Quick character summaries:

  • Sternum’s playing DOCTOR STRANGE, the Sorcerer Supreme, whose super power is omnipotence.
  • Bodacious plays The SKINK, a Japanese fire-demon who works in a pizzeria and lives in fear of the INS.
  • Chrystos plays HORUS (a/k/a Sarcophaguy), a millionaire leper who is also a cyborg-mummy gigolo.
  • WeisseRose plays TUNDRA, a Z-list super villain who is pretty much the northern half of Canada.

They fight crime.

Specifically, they are the Defenders.

For anyone who wasn’t a big Marvel Comics fan, The Defenders was a comic book series that ran through the 1970’s, briefly revived a few times since, where the idea is that it’s a team of people who don’t really like each other, and who don’t think they’re part of a team at all.  As Prince Namor the Sub-Mariner phrased it:

The Defenders is merely a name, and no more.  At times we battle together against a common foe–but the Defenders is not an alliance . . . There is no leader, no rules, no charter.

In other words, it’s a super hero team designed around a West Marches or Red Box style of attendance, where the strangest collection of characters, from the Hulk to Howard the Duck to Dracula can all team up, drop in, drop out, and save the day or whatever they please.  Welcome to the world of Steve Gerber!

Character creation was a mixture of selecting established characters (Dr.

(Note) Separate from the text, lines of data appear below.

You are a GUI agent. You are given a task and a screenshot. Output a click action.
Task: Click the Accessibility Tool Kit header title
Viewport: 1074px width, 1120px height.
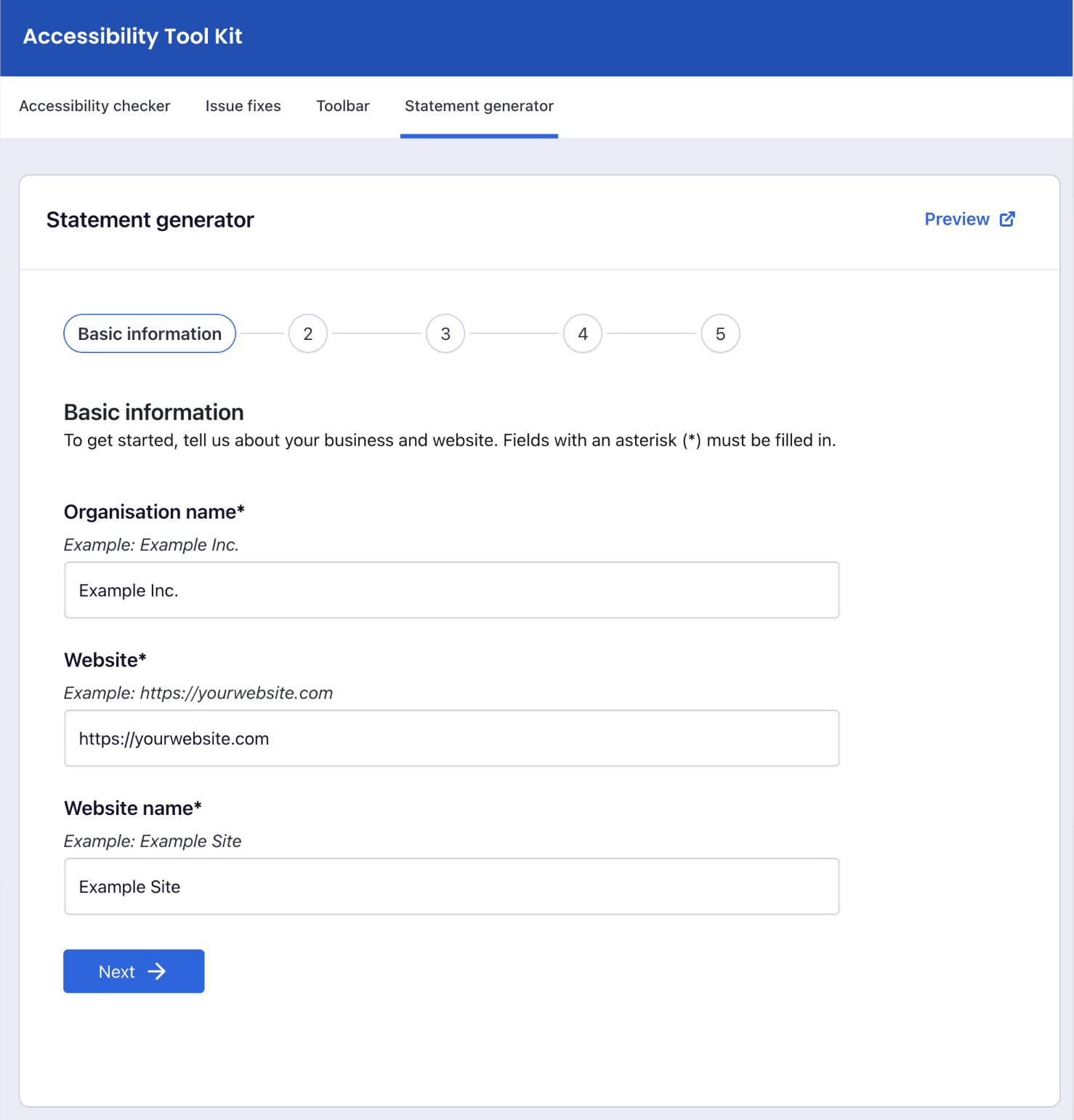pyautogui.click(x=133, y=36)
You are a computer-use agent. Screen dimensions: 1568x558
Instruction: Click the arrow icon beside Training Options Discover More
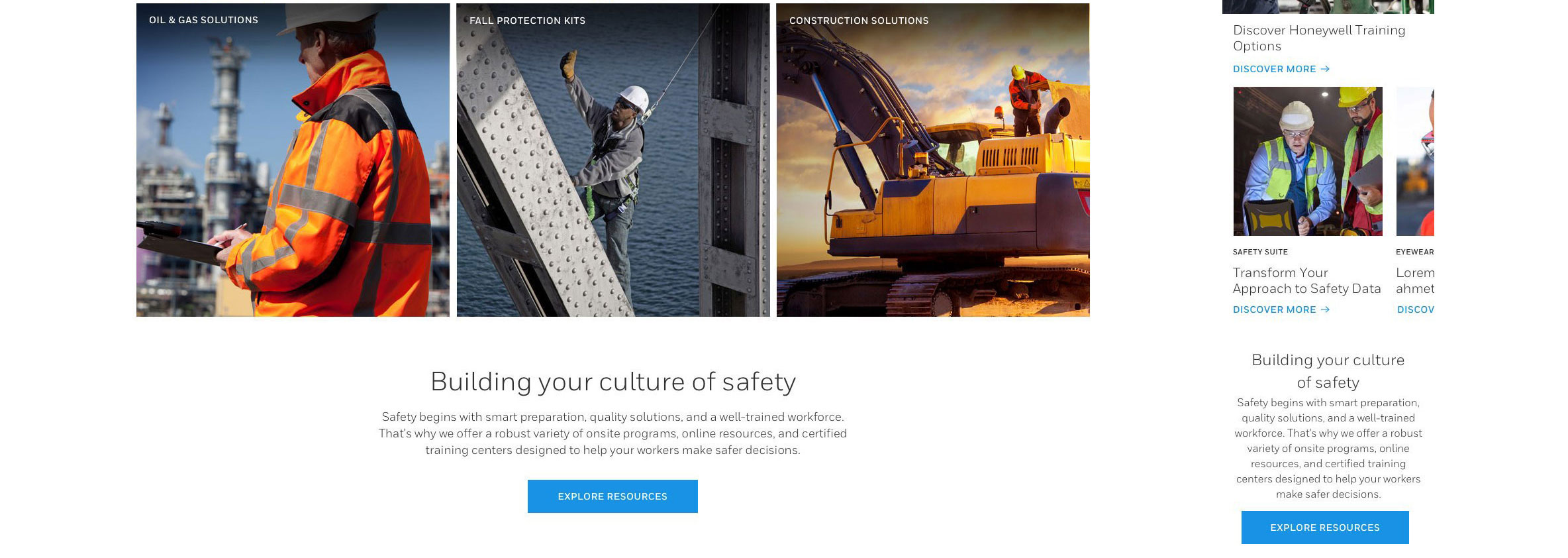[x=1325, y=69]
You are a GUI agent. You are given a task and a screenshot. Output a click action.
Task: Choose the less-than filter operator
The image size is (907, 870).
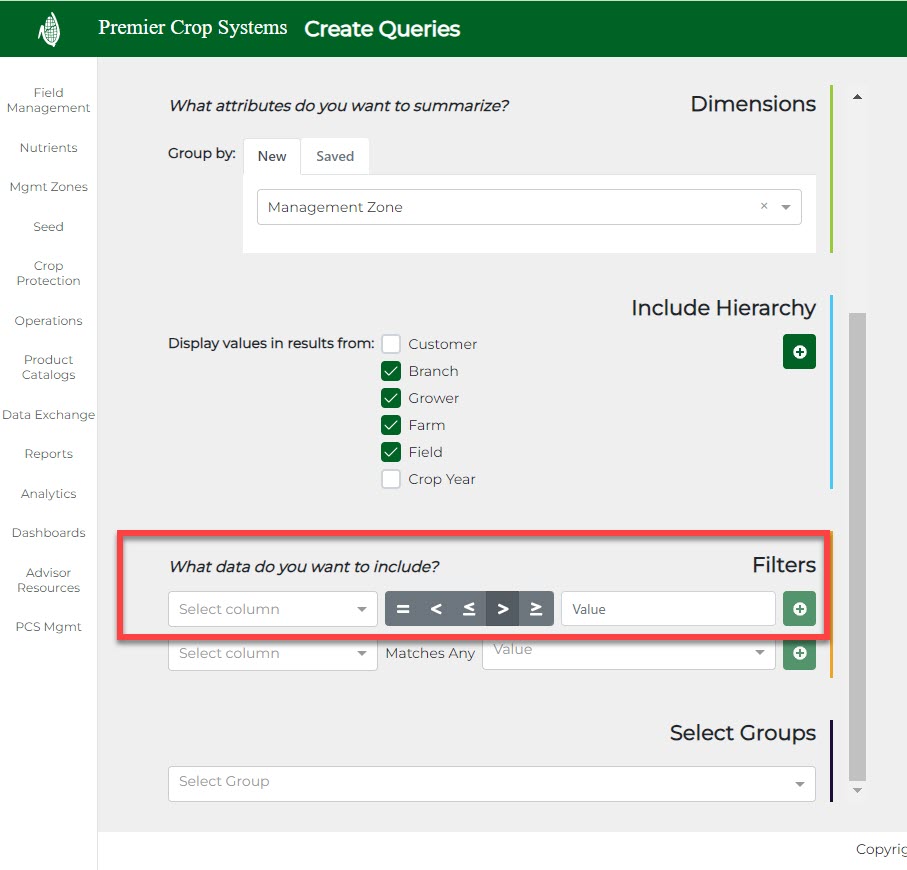pyautogui.click(x=436, y=609)
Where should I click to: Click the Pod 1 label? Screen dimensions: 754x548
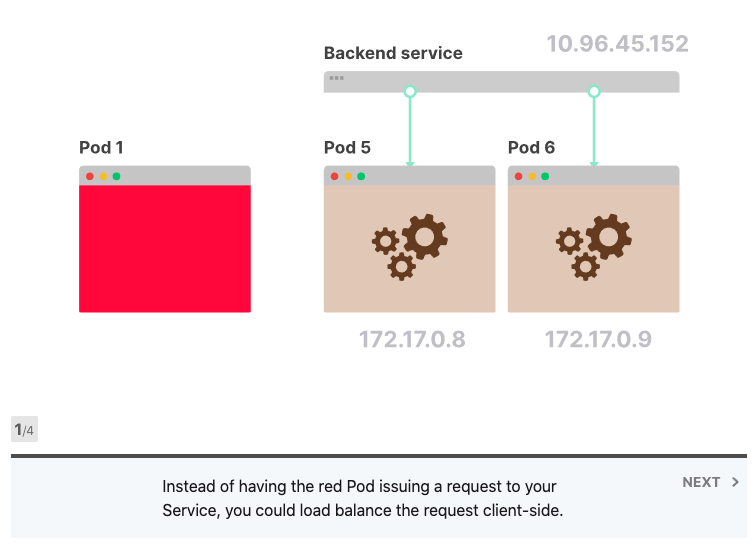(102, 148)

Strange, Tundra), random rolling, and modeling based on concepts.  The players of the Skink and Horus wheedled a few minor powers out of me, so it wasn’t an “honest” random roll, but since they’re partners with Doctor Strange, who is arguably the most powerful guy in Marvel Comics, and also the game lets you simply adapt concepts without rolling, I didn’t think this was a big deal.

Horus, the Living Mummy

Plot Summary:

Doctor Strange is warned by the Orb of Agamotto that bad guys are gunning for the fabled Scepter of Set, a mystical gizmo that can conquer the world–but anyone who touches it will have their soul destroyed.  He therefore gathers up the Skink (who has no soul) and Horus (whose soul is theoretically sealed in a canopic jar), and after some bickering they arrive in Cairo to protect the Scepter.  (Tundra presumably will arrive later.)

There, they confront the fanatical witch-hunter the Silver Dagger, the robot minions of Rama-Tut, and the astral spirit of Baron Mordo–precipitating a four-way battle for the Scepter of Set.  After a lot of dice-wrangling, the heroes manage to seize the Scepter, only to discover it was a fake–suggesting that someone duped the Orb of Agamotto to keep Doctor Strange occupied…

System comments:

More to follow, but basically things worked pretty well.  It was a very fun session, but mainly because I enjoy playing with these folks so much.  The Marvel Super Heroes Role-Playing Game didn’t get in our way at all, but didn’t do much to facilitate play either.

My only serious complaint is that, like early editions of Dungeons & Dragons, the mechanics permit but don’t require fictional inputs, leading to an “I attack… I dodge… I attack… I dodge” style of play if you’re not careful.

My thought on fixing this is to steal from Ron Edwards’s excellent SORCERER: if you end up repeating your action from last round, you take a cumulative penalty to your rolls.

My not-so-serious complaint is that the Magic Rules befuddled us completely.  Sternum was most familiar with the Advanced Rules, I knew the Basic Rules, and Doctor Strange’s character sheet was from the Realms of Magic accessory–and all of these texts have different rules for magic.  At some point we’ll have to figure it out.

Overall, a pretty good night.  We’ll do  few more sessions and see how things go.